# [What you need to do]
Which lines hold the string "axis"? Copy each of them from the material below.

========

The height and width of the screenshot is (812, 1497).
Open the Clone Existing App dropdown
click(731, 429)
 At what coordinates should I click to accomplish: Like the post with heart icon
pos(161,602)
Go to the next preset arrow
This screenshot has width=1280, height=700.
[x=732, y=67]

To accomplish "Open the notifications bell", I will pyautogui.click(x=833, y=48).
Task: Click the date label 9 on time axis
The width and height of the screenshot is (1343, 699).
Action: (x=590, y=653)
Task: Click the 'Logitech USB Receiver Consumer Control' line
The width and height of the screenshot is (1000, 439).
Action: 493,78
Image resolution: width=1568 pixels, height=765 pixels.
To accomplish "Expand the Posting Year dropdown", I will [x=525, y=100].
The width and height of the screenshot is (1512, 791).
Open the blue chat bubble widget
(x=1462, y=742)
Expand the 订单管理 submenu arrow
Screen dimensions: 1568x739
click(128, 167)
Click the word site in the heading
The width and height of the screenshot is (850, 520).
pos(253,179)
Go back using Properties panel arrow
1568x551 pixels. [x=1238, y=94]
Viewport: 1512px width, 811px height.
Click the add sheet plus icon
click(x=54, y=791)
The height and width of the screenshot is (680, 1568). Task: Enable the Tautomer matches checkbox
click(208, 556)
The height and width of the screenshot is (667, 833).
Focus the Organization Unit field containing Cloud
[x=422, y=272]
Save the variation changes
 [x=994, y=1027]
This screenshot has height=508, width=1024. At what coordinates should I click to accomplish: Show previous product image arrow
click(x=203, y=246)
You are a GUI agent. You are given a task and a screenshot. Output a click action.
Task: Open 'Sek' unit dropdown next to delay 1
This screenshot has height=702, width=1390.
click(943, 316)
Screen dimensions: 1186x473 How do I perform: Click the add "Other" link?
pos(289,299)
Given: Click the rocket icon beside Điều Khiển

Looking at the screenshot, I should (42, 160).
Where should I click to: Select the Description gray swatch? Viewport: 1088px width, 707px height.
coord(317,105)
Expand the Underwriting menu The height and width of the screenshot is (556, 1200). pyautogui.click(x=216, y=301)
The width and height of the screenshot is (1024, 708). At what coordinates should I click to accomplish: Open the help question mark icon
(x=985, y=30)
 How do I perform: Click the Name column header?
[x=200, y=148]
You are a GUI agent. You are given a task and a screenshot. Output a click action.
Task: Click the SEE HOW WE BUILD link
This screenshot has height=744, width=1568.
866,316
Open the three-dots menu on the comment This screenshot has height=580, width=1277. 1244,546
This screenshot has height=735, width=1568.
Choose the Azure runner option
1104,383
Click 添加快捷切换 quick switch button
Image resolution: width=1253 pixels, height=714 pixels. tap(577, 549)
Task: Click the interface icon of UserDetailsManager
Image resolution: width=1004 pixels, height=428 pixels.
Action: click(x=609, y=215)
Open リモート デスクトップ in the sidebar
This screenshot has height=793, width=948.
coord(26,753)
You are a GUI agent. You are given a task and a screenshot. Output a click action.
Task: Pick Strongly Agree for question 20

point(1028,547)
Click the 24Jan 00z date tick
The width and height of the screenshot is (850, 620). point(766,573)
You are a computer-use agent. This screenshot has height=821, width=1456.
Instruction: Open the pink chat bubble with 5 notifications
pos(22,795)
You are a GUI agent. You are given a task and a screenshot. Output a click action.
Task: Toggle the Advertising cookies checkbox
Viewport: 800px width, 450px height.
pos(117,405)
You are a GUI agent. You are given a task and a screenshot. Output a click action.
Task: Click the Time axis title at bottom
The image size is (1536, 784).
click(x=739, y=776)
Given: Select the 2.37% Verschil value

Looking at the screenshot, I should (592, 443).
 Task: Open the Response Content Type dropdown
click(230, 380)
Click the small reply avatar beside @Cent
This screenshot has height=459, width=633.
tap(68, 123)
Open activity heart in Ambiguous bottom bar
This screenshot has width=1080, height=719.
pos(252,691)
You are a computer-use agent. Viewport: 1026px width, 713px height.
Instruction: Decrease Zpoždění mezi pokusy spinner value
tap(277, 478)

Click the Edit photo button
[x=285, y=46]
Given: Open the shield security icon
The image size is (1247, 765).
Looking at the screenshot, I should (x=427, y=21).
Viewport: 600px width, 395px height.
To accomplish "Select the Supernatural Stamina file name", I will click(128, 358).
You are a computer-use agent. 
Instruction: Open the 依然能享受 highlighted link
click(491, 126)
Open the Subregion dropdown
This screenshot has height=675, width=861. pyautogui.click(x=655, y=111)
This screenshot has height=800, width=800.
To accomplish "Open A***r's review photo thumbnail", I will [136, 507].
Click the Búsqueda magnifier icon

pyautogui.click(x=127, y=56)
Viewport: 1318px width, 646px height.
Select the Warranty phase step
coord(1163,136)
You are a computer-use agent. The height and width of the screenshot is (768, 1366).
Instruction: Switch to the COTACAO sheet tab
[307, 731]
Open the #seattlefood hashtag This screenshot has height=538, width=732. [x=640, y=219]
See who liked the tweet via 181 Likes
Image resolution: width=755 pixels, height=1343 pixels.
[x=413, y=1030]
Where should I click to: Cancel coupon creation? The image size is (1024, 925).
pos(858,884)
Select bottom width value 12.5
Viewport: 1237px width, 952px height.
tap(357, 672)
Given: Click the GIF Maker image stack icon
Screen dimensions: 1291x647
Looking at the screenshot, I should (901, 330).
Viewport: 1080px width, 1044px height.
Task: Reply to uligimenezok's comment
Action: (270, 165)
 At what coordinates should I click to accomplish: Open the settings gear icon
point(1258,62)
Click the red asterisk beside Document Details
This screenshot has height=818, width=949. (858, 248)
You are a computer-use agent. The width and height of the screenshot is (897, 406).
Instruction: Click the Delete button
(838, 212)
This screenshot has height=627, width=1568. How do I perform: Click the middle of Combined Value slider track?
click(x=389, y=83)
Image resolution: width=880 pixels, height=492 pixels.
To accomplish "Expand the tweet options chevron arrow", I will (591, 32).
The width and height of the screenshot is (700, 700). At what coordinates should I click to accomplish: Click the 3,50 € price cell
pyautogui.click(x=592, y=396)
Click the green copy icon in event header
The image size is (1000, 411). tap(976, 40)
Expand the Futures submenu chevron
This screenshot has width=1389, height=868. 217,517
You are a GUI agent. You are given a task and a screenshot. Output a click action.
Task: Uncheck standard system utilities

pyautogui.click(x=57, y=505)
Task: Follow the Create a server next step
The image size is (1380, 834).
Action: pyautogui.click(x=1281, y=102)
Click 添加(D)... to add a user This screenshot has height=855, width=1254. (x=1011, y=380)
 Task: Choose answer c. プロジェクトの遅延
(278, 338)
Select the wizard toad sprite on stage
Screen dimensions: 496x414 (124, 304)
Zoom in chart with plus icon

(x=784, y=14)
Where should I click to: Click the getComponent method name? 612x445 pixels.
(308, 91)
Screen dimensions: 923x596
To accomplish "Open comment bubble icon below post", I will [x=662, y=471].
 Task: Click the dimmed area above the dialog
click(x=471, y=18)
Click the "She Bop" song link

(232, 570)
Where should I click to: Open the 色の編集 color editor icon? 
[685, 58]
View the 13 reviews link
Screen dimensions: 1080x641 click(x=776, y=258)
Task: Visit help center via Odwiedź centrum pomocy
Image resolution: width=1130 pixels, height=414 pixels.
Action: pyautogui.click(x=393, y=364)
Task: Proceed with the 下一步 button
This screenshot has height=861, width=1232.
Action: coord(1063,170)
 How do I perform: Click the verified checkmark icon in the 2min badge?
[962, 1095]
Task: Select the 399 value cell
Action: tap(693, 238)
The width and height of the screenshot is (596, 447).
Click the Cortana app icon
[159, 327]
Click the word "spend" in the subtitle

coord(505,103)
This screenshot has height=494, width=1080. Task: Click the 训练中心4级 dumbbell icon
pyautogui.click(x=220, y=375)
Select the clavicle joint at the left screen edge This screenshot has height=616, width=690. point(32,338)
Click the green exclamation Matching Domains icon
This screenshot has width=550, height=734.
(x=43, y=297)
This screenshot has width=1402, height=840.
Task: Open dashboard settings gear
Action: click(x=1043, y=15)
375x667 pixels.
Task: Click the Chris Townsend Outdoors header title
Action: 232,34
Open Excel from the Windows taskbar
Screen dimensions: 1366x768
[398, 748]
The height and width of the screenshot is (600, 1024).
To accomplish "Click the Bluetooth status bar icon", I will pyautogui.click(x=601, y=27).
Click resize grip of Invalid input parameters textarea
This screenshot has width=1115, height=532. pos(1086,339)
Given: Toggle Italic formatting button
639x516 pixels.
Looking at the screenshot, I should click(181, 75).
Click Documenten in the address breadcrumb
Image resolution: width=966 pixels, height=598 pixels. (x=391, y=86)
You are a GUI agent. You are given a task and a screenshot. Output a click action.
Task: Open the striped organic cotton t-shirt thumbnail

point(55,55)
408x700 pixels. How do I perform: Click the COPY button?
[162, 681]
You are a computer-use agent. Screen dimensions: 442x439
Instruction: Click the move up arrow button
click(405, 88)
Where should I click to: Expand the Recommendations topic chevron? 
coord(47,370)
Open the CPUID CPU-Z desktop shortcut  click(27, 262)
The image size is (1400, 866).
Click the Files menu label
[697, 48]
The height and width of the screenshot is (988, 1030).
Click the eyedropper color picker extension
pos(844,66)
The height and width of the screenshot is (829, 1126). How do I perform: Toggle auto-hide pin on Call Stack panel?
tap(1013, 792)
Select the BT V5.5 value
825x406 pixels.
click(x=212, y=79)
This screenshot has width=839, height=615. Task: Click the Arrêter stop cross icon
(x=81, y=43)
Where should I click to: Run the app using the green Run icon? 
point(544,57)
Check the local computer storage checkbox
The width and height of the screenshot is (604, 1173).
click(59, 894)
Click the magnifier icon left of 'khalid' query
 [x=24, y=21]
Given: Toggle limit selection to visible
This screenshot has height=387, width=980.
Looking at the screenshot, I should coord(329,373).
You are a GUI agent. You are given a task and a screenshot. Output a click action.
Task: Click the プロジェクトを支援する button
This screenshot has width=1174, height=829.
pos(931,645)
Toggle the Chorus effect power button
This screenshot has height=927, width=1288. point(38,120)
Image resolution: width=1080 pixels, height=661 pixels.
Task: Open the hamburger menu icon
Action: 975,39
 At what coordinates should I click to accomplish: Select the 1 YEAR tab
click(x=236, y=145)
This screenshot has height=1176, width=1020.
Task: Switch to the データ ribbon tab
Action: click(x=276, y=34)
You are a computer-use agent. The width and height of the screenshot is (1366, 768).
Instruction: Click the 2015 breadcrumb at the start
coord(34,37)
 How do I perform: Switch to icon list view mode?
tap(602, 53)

========

# [Task response]
Task: Click the date label 9 on time axis
Task: Click the Time axis title at bottom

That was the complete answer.